Getty Images Jayson Tatum drives to the basket during the first quarter against the Brooklyn Nets

Throughout 2019-20, Boston Celtics center Daniel Theis evidently doubled his value to the team when he honed an important move that ultimately catapulted the offense and made him a mainstay in head coach Brad Stevens’ starting lineup.

Theis’ ability to seal in the post opened a plethora of scoring opportunities, especially for All-Star Jayson Tatum, whose leap into stardom took flight last season when he averaged 23.4 points. Jaylen Brown, another one of Theis’ main beneficiaries, also rose to a 20+ point scorer last season and it was Daniel’s sealing in the post that helped open new opportunities.

Unlike a typical screen, sealing is very effective because it disallows the defender to beat his man to the spot. The seal essentially creates space and gives the scorer an extra step just before the layup.

Theis integrated this into the offense in a big way. So, when he was whistled for an offensive foul for his seal on DeAndre Jordan in the second quarter of Friday night’s loss against the Nets; the call against him came as a surprise.

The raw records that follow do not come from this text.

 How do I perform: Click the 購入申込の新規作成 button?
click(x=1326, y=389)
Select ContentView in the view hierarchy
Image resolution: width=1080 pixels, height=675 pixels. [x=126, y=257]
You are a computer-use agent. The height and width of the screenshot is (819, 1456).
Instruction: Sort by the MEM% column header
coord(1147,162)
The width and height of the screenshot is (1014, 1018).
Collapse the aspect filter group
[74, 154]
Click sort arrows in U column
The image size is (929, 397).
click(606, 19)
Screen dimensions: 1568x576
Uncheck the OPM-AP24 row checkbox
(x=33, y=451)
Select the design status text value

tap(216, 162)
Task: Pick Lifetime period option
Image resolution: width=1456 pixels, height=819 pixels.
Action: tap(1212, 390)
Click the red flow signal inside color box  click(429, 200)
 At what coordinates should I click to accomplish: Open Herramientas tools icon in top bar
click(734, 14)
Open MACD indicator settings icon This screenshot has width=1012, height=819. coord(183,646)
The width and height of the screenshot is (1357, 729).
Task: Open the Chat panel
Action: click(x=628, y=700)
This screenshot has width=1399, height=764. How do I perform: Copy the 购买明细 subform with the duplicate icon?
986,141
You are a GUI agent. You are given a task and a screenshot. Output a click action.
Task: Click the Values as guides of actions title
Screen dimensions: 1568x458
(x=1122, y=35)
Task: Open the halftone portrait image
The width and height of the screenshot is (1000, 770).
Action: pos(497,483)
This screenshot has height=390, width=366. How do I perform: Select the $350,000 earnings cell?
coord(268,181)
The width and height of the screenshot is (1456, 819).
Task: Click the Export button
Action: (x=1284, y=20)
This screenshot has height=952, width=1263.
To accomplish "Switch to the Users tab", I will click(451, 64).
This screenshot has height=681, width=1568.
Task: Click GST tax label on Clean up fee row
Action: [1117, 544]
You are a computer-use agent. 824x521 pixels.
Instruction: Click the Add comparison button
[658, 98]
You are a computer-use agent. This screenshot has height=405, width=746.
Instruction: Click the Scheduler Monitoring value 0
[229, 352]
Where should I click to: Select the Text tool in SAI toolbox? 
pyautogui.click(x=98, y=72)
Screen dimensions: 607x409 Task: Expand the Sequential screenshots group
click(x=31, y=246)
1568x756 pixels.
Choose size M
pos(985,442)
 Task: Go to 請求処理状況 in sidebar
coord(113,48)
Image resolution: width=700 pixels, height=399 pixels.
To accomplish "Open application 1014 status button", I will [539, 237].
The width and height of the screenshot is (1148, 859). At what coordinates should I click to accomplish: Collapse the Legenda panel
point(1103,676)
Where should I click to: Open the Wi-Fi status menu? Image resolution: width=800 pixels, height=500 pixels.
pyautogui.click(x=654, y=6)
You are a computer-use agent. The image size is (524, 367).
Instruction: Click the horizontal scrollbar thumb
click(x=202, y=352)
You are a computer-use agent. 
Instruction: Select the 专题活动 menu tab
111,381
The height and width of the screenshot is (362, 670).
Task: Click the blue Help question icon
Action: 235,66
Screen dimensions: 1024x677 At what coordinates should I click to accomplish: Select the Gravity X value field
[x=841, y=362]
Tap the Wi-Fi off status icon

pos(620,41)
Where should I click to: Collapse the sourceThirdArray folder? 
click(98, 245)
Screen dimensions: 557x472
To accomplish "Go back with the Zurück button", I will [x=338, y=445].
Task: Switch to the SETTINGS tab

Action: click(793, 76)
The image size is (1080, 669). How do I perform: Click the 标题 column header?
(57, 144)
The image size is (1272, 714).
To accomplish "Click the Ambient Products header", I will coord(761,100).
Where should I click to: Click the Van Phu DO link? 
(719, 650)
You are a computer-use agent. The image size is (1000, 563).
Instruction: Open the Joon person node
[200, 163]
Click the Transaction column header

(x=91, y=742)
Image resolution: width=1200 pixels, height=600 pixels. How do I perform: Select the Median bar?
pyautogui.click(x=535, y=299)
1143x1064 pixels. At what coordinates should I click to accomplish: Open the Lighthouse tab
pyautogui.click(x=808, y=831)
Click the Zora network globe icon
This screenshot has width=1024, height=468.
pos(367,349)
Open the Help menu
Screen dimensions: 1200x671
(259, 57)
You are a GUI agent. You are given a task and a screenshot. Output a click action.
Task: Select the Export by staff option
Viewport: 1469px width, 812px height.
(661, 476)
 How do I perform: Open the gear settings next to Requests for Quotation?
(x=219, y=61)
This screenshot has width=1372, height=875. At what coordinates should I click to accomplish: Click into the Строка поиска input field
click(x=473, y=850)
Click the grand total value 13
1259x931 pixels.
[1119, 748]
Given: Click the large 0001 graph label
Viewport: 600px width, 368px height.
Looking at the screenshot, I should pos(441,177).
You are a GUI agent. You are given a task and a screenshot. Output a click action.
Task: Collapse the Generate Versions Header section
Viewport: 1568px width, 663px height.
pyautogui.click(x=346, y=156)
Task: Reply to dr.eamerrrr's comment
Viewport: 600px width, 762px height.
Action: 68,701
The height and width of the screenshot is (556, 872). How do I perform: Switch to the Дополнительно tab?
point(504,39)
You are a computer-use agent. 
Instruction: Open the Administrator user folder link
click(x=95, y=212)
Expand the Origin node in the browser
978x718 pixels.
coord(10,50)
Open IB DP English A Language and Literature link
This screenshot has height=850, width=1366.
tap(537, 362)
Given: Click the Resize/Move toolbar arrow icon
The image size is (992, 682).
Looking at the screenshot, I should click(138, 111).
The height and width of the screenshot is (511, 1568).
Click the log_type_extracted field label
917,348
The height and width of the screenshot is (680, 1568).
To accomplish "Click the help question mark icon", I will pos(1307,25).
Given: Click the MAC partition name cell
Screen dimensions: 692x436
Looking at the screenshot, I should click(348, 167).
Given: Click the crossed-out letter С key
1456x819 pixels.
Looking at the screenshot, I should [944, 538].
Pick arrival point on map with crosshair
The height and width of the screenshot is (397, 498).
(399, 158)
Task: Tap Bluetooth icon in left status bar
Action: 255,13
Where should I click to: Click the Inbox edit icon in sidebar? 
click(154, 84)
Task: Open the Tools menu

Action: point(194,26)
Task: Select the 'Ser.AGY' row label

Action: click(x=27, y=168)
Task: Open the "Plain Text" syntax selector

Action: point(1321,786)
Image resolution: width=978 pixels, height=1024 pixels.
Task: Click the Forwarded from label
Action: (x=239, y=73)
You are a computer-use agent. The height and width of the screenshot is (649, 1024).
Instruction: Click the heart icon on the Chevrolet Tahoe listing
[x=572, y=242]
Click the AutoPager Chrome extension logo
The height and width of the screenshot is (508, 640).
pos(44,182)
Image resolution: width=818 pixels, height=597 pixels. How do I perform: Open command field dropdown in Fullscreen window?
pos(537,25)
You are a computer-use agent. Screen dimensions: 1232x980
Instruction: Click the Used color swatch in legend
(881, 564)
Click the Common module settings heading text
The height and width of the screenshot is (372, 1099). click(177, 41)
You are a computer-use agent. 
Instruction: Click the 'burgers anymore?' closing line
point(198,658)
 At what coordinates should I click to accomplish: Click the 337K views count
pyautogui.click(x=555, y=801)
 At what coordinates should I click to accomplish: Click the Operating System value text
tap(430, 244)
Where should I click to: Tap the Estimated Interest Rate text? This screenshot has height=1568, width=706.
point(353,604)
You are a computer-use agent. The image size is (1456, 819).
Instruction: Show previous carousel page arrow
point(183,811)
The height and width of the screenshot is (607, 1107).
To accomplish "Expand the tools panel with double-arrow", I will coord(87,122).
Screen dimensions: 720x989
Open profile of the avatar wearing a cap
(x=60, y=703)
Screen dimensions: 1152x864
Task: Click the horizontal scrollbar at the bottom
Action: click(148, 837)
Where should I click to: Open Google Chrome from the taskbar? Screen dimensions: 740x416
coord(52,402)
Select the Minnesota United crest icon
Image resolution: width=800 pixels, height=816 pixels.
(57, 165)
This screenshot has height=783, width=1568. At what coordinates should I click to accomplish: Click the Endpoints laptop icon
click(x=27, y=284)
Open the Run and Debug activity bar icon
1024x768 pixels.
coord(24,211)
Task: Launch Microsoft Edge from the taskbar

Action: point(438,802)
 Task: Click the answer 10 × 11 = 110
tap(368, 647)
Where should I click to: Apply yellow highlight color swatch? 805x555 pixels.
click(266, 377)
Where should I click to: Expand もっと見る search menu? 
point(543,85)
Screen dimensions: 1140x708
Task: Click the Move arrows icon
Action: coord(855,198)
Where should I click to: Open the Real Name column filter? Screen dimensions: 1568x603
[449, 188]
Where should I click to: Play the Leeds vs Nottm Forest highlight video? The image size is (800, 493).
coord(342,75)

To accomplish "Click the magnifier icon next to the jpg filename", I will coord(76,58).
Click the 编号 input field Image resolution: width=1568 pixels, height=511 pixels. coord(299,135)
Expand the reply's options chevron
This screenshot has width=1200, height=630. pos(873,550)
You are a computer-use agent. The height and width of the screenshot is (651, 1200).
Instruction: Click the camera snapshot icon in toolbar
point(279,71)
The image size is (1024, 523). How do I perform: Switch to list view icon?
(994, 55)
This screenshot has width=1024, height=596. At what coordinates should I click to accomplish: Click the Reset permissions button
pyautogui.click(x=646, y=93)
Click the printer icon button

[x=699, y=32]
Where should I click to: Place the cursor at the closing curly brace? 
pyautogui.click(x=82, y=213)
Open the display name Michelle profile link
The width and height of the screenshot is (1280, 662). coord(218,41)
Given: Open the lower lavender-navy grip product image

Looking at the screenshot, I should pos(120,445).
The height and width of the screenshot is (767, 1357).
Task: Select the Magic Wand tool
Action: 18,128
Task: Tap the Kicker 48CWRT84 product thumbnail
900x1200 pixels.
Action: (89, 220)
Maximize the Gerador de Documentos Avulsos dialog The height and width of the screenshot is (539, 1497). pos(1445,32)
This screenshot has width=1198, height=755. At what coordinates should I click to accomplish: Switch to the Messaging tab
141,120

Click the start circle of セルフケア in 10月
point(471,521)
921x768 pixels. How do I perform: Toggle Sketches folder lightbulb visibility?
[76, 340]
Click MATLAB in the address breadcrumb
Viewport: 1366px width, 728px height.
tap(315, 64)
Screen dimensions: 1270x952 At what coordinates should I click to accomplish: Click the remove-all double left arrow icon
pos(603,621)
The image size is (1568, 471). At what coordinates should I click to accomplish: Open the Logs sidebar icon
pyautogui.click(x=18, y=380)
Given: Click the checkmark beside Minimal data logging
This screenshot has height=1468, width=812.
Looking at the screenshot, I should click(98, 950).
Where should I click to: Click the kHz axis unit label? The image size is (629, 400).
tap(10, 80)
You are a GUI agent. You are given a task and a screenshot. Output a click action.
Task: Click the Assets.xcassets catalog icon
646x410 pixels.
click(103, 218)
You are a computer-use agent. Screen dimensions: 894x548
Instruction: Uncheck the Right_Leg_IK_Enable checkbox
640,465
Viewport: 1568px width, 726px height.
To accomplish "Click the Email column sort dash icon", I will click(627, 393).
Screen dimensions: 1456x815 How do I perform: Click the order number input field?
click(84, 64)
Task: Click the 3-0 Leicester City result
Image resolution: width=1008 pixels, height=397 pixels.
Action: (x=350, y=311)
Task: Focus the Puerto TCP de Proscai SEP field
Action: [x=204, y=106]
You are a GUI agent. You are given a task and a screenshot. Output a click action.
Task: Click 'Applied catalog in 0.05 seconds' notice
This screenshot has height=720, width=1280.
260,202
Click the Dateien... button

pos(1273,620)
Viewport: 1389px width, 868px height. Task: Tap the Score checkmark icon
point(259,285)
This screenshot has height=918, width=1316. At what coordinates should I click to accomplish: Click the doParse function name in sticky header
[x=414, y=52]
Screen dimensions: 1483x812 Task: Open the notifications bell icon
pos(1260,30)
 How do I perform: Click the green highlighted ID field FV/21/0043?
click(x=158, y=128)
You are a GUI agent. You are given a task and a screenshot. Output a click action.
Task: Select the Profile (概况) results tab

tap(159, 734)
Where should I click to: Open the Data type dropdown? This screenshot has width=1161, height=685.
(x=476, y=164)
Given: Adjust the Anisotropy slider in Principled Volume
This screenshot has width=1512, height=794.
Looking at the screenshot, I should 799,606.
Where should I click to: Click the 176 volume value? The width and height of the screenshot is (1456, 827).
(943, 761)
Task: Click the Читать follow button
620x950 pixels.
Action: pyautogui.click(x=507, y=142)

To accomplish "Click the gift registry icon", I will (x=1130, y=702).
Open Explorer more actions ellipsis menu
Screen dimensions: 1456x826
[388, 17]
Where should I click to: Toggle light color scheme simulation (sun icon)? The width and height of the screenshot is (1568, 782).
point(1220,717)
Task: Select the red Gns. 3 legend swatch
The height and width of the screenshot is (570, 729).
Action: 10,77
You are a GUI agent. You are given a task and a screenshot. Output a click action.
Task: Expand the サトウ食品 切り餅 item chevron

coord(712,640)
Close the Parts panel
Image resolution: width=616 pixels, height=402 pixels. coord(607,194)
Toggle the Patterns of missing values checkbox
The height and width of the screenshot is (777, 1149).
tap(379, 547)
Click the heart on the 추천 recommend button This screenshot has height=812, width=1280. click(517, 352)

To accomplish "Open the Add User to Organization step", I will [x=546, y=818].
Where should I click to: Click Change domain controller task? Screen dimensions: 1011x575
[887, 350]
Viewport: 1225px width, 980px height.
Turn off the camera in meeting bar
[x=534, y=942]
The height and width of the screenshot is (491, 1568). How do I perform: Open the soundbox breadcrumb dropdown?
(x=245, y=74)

Jayson Tatum On Daniel Theis’ Controversial Offensive Foul: ‘I Guess They’re Emphasizing That’

Tristan Thompson, a big part of the Celtics’ defense, alongside Theis in the frontcourt, was also whistled for an offensive foul when he made the same move. Tatum, whose shot was taken away in light of the call against Theis, was asked about the specific play, following the game.

“I don’t really get that,” Tatum said. “If they rolled and sealed, I don’t think it’s much difference if they were rolling to catch the ball. I guess the refs watch tape on it; I guess they’re emphasizing that so I think we got to adjust.” 

If that’s the case, this is a problem. For starters, the NBA hasn’t made light of this supposed rule change, and for Theis and Thompson, it’s going to make things even harder for them to create space for Tatum and Brown when they’re in attack mode. 

Head coach Brad Stevens was livid. It was almost as if you can see Stevens mouth the words “that’s the sole reason I’m starting Theis and Thompson together” through his facemask as he vividly voiced his opinion to the officials.

Theis was so fired up about the call that he approached an official immediately after the following timeout was called. He needed a thorough explanation.

Stevens was not asked about the call, following the loss. Instead, he talked about play actions, thus other ways to create easy looks for Tatum and Brown because he’s going to have to get creative as the season progresses without his All-Star point guard.

Jayson Tatum & Jaylen Brown To Seek Better High-Percentage Shots

Still, Tatum and Brown are looking good out of the gate. However, consistent high-percentage looks are key and while Jaylen’s attacked the rim more often than Jayson, Brown went 5-of-9 from the charity stripe against the Nets.

As for Jayson? He’s played through the first eight quarters of the regular season and has yet to see the free-throw line – that’s a problem.

Tatum says it’s also a focal point, moving forward, for him and Brown.

“I think that’s something we both got to get better at,” Tatum said. “Just getting easier looks, you know, I think it makes it tougher. If we catch and hold, the defense gets to load up. If we attack more off (play) actions, we get easier looks.”